Yeminlerinizi aranızda hile (konusu) edinmeyin (kılmayın). Öyle yaptığınız taktirde, yere sağlam bastıktan (hidayete erdikten) sonra ayak kayar (dalâlete düşersiniz). Ve kötülüğü (kişinin yoldan çıktıktan sonra yaşayacağı huzursuzlukları) tadarsınız. Allah’ın yolundan yüz çevirdiğinizden dolayı sizin için büyük azap vardır.


Nahl Suresinin 95. âyet-i kerimesi:  

16/NAHL-95: Ve lâ teşterû bi ahdillâhi semenen kalîlen, innemâ indallâhi huve hayrun lekum in kuntum ta’lemûn(ta’lemûne).
Ve Allah’ın ahdini, az bir bedelle satmayın. Oysa o (ahd), Allah’ın indinde (katında) sizin için daha hayırlıdır, bilseniz (bilmiş olsaydınız).


ve lâ teşterû bi ahdillâhi semenen kalîlâ(kalîlen): Allah'ın ahdini ruhunuzu, vechinizi, nefsinizi ve iradenizi Allah’a teslim etmek işlemini az bir bedele satmayın.
innemâ indallâhi huve hayrun lekum: oysa o, Allah'ın indinde sizin için daha hayırlıdır.
in kuntum ta’lemûn(ta’lemûne): eğer bilseniz; bilmiş olsaydınız.

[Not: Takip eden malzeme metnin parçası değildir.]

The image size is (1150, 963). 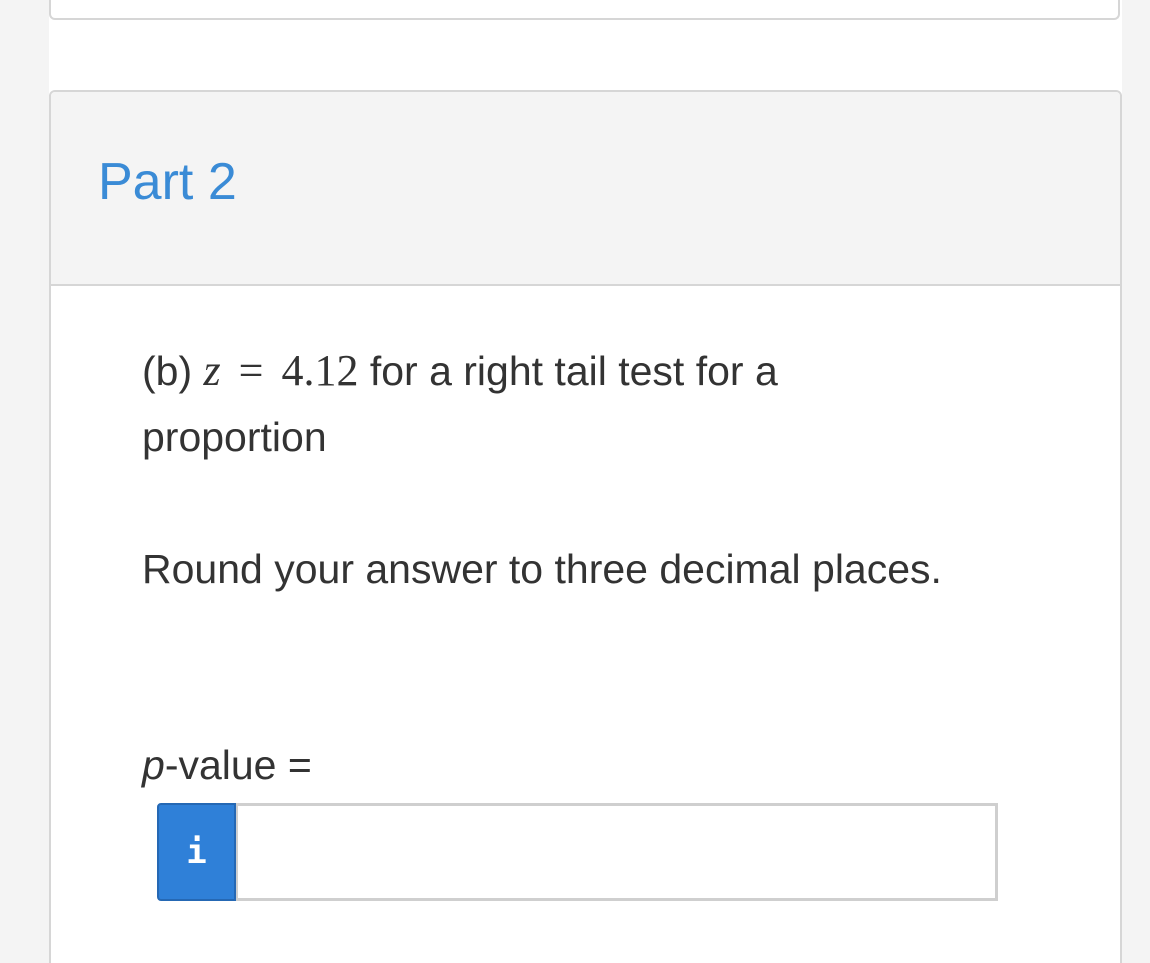 I want to click on info-button: i, so click(x=196, y=852).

“Allah’ın ahdini az bir bedel karşılığı satmayın.” buyuruyor Allahû Tealâ. Yani “Mutlaka Allah'ın ahdini yerine getirin.”

Zaten Allah’a ulaşmayı dilerseniz birincisi, mutlaka Allahû Tealâ tarafından gerçekleşecek.

Ve Âli imrân-77:

3/ÂLİ İMRÂN-77: İnnellezîne yeşterûne bi ahdillâhi ve eymânihim semenen kalîlen ulâike lâ halaka lehum fîl âhırati ve lâ yukellimuhumullâhu ve lâ yenzuru ileyhim yevmel kıyâmeti ve lâ yuzekkîhim ve lehum azâbun elîm(elîmun).
Muhakkak ki onlar; Allah’ın ahdini ve yeminlerini az bir değere satarlar. İşte onlar için ahirette bir nasip yoktur. Ve Allah onlar ile konuşmayacak ve kıyamet günü onlara nazar etmeyecek (bakmayacak). Ve onları temize çıkarmayacak ve onlar için elim azap vardır.

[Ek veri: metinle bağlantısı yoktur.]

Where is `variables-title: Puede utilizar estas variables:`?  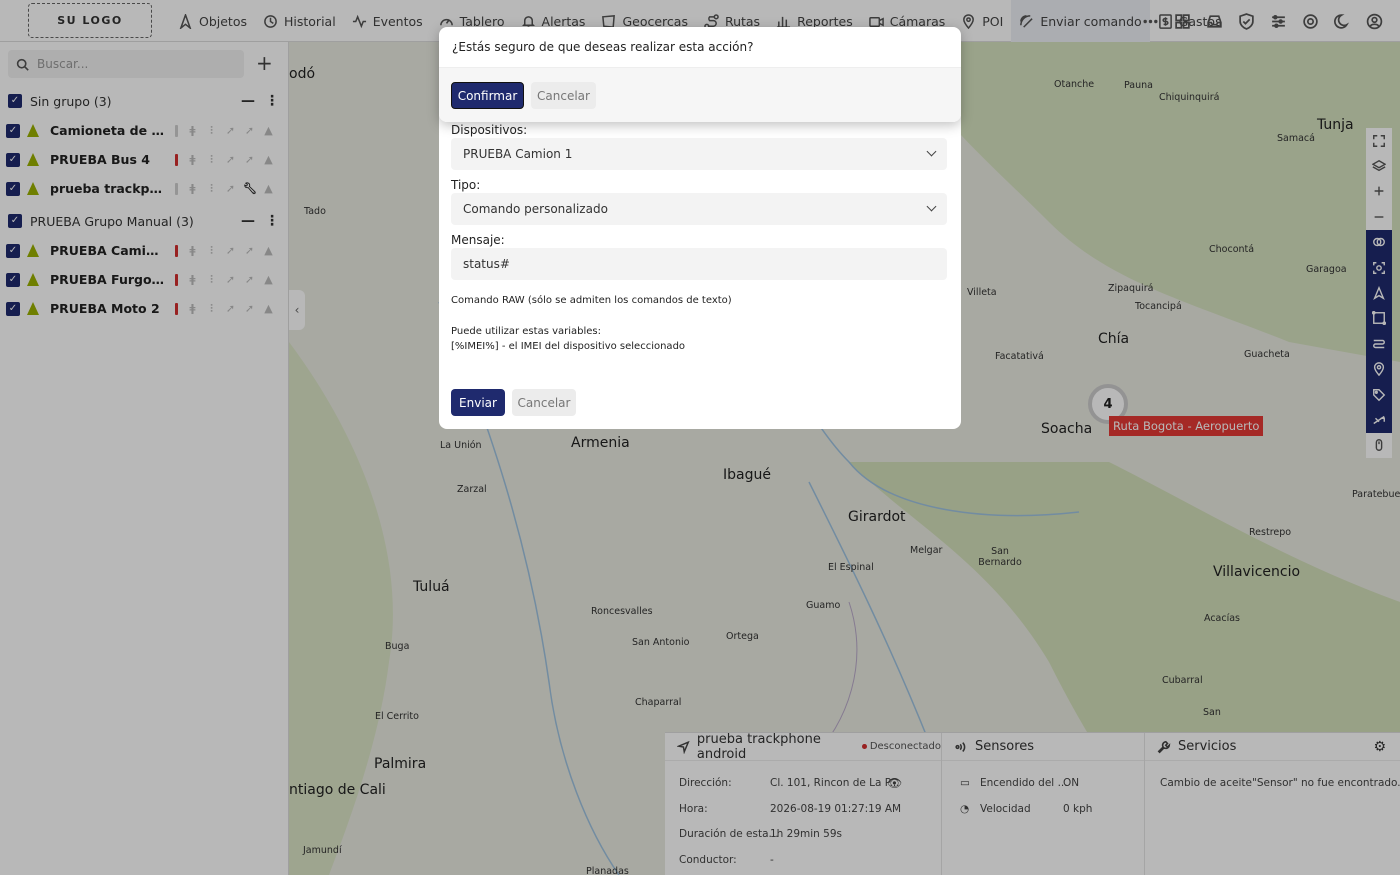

innellezîne yeşterûne bi ahdillâhi ve eymânihim semenen kalîlen: onlar, Allah'ın ahdini ve yeminlerini az bir bedele satarlar.
ulâike lâ halaka lehum fîl âhırati: onlar için ahirette bir kurtuluş yoktur.
ve lâ yukellimuhumullâhu: ve Allah onlarla konuşmayacaktır.
ve lâ yenzuru ileyhim: ve onlara bakmayacaktır.
yevmel kıyâmeti: kıyâmet günü
ve lâ yuzekkîhim: ve onları tezkiye etmeyecektir; temize çıkarmayacaktır.
ve lehum azâbun elîm(elîmun): onlar için elim bir azap vardır.

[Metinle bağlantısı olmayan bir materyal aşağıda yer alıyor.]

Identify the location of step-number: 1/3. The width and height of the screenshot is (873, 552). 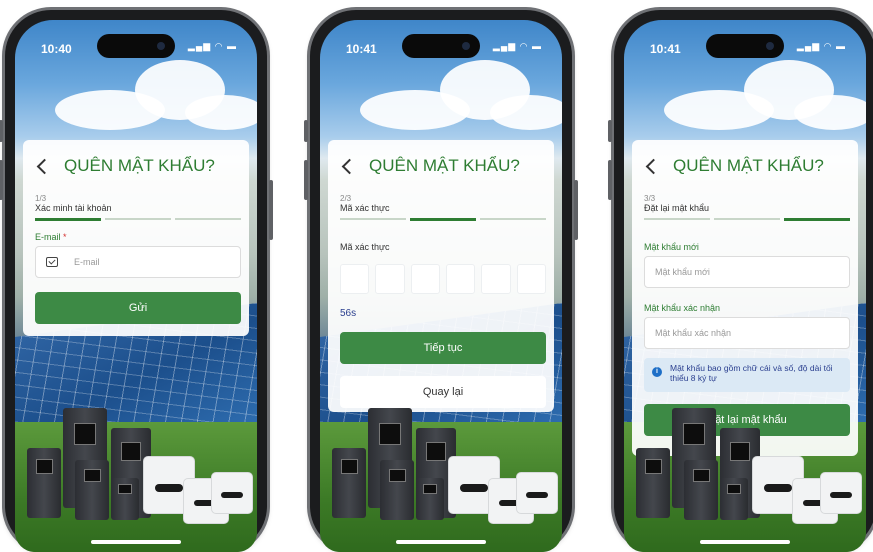
(41, 198). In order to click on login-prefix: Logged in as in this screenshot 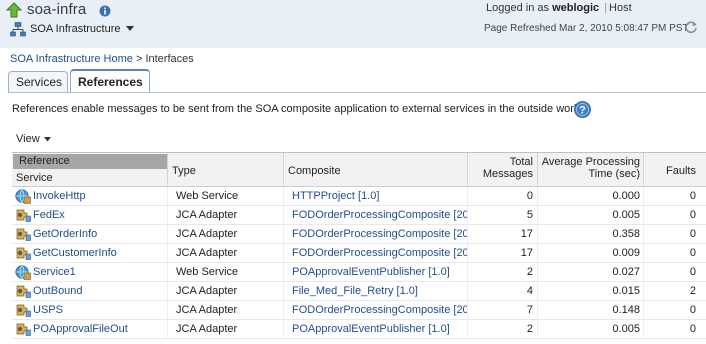, I will do `click(518, 8)`.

Ra’d 25’de olay gayet açıkça ifade edilmiş. Kişi Allah'ın ahdini az bir bedele satıyor. Allah'ın ahdinin başlangıç noktası ise kişinin Allah’a verdiği, ruhunun verdiği misak; ruhu ölmeden evvel Allah’a ulaştırmak. Ra’d 25 bunu açıkça ifade buyurmuş. Nahl 94 ve 95’i beraberce ele aldığımız zaman “Allah'ın ahdini az bir bedele satmayın.” diyor Allahû Tealâ. Yani Allah’a ulaşmayı dilemekten başlayan bir dizayn, ruhun Allah’a ulaştırılmasıyla noktalanacak ve Allah buraya kadarını garanti etmiş. Bu garanti, “ayağınız yere sağlam bastıktan sonra kayarsınız” ifadesi, Allahû Tealâ sizi hidayete nasıl olsa Allah’a ulaşmayı dilediyseniz erdirecek. Ama ondan sonra Allah'ın ahdini hatırlayın. Sadece ruhunuzu Allah’a teslim etmeniz söz konusu değil. Fizik vücudunuzu da nefsinizi de iradenizi de Allah’a teslim etmek mecburiyetindesiniz. “Yüz çevirirseniz, evvelâ zikriniz olduğu yerde durur. Sonra aşağı doğru iner ve neticede kaybedenlerden olursunuz.” diyor Allahû Tealâ. Ve Âli İmrân 77’de bu ikisi bunu ifade ediyor. Yüz çevirenler, Allah'ın ahdini az bir bedele satanlardır. Ve Âli İmrân 77, “Onlar ki Allah'ın ahdini ve yeminlerini az bir bedele satanlar.” Olay aynı olay. Âli İmrân 77 ile ve Nahl 94 ve 95 ile Ra’d 25’in evet, yakın bir alâkası var.